BEGIN Data to use
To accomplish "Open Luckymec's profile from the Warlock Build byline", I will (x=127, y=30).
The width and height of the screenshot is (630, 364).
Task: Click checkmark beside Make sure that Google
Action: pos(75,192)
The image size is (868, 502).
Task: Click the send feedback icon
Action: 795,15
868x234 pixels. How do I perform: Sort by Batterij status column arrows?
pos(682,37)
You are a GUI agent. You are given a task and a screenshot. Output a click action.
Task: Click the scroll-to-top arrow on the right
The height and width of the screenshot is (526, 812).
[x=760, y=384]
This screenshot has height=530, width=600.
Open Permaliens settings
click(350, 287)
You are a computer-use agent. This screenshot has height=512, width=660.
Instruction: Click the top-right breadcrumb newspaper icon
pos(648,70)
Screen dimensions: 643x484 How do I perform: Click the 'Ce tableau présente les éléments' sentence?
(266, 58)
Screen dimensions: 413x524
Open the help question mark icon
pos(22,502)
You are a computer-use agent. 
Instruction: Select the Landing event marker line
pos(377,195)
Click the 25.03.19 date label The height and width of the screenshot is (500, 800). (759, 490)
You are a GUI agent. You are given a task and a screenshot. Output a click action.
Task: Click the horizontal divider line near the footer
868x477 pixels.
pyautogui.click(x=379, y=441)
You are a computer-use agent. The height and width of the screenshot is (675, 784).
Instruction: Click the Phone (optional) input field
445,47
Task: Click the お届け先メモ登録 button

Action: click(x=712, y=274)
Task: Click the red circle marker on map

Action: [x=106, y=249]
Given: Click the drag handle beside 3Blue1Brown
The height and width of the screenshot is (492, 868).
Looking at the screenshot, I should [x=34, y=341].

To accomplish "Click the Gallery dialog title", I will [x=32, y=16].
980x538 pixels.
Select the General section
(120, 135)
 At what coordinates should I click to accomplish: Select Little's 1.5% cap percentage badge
END Data to use
Problem details. Your task is to say how many lines in the entries above contain the word "agent". Please write only the number.

Response below. 5